Questi sforzi potrebbero essere ricondotti a una pulsione di appropriazione che si rende indipendente dal fatto che il ricordo in sé sia piacevole o meno.

Ma si può anche tentare un’interpretazione diversa. L’atto di gettare via l’oggetto, in modo da farlo sparire, potrebbe costituire il soddisfacimento di un impulso che il bambino ha represso nella vita reale, l’impulso di vendicarsi della madre che se n’è andata; in questo caso avrebbe il senso di una sfida: «Benissimo, vattene pure, non ho bisogno di te, sono io che ti mando via».

Questo stesso bambino che avevo osservato a un anno e mezzo intento nel suo primo gioco, l’anno dopo, quando era in collera con un giocattolo, usava gettarlo per terra esclamando: «Va’ in guella!». A quel tempo gli avevano raccontato che il papà assente era in guerra; il bambino non sentiva affatto la mancanza del padre, anzi dava chiaramente a vedere che non desiderava essere disturbato nel proprio possesso esclusivo della madre.
Sappiamo anche di altri bambini che amano esprimere simili impulsi ostili scaraventando lontano oggetti in luogo di persone. Ci sorge allora il dubbio se la spinta a elaborare psichicamente e a impadronirci appieno di un evento che ha suscitato in noi una forte impressione possa manifestarsi primariamente e indipendentemente dal principio di piacere.
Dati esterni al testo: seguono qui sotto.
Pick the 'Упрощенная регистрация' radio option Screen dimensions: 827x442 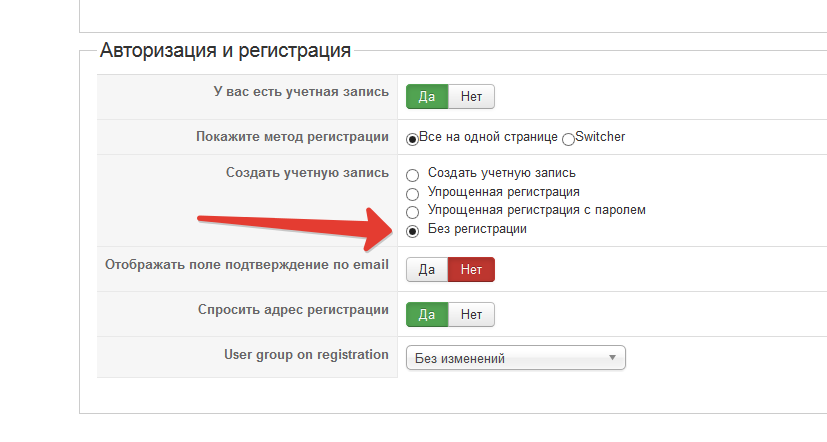pyautogui.click(x=412, y=193)
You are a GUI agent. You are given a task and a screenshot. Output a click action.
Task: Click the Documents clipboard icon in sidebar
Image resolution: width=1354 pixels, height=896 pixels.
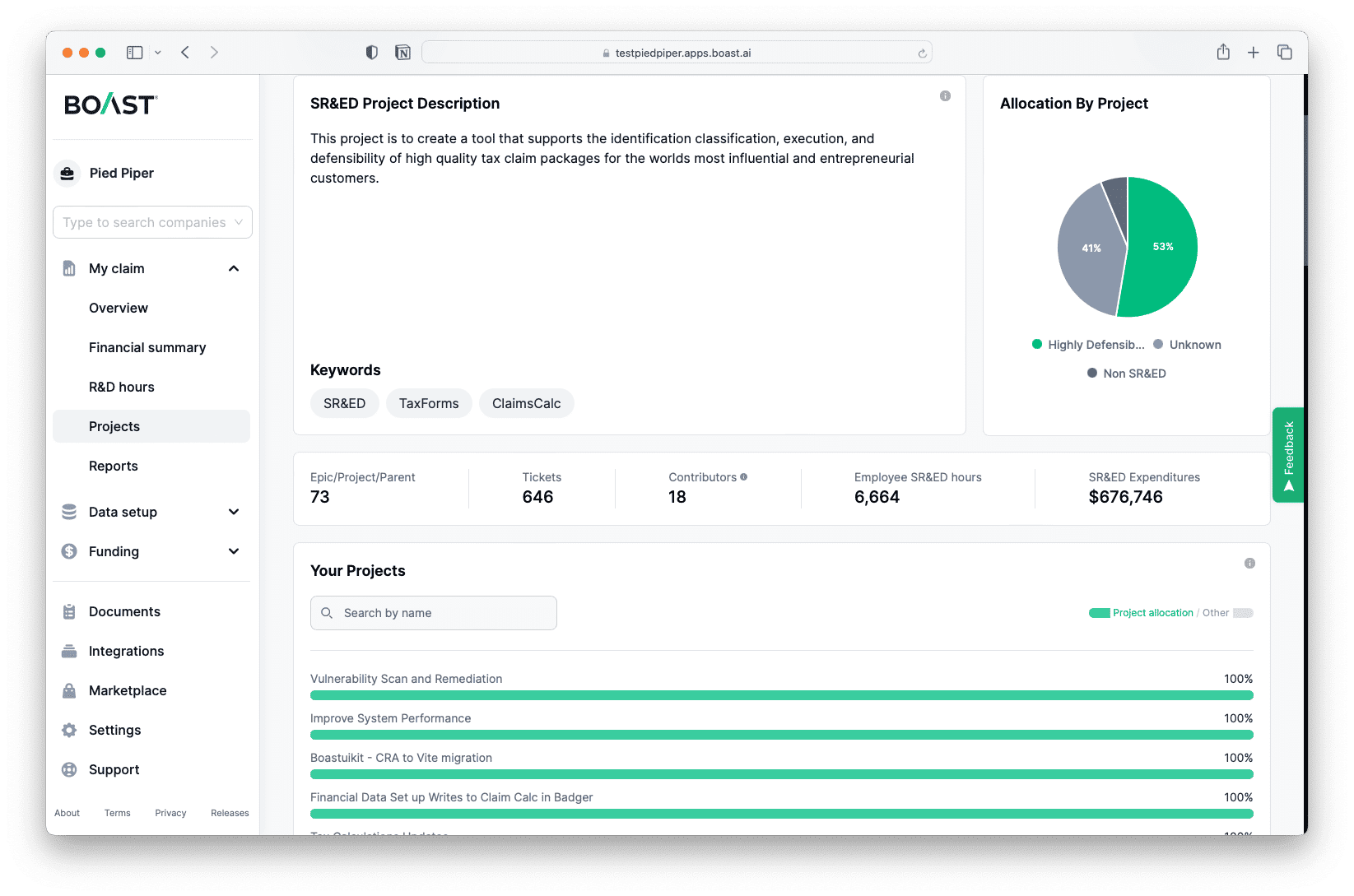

A ben vedere, nel caso che stiamo discutendo, il bambino potrebbe ripetere nel gioco un’esperienza sgradevole solo perché a questa ripetizione è legato l’ottenimento di un piacere di tipo diverso, ma non meno diretto.
Neppure un ulteriore esame del gioco dei bambini ci aiuta a optare per una delle due ipotesi tra cui esitiamo. È chiaro che i bambini ripetono nel gioco tutto quello che nella vita reale ha suscitato in loro una forte impressione, è vero che così facendo abreagiscono la forza dell’impressione e diventano per così dire padroni della situazione.
Ma d’altro lato è evidente che tutto il loro giocare è influenzato da un desiderio che domina quest’epoca della loro vita: il desiderio di essere grandi e poter fare quello che fanno i grandi.

Si può anche osservare che il carattere spiacevole di un’esperienza non la rende sempre inservibile per il gioco. Se il dottore ha guardato in gola al bambino o se gli ha fatto una piccola operazione, possiamo essere certissimi che questa spaventosa esperienza sarà il tema del prossimo gioco; ma in questo caso non va trascurato che il bambino ottiene il piacere da un’altra fonte.
Passando dalla passività dell’esperire all’attività del giocare, egli fa subire l’esperienza sgradevole che gli era capitata a un compagno di giochi, e in tal modo attua la sua vendetta sulla persona di questo sostituto.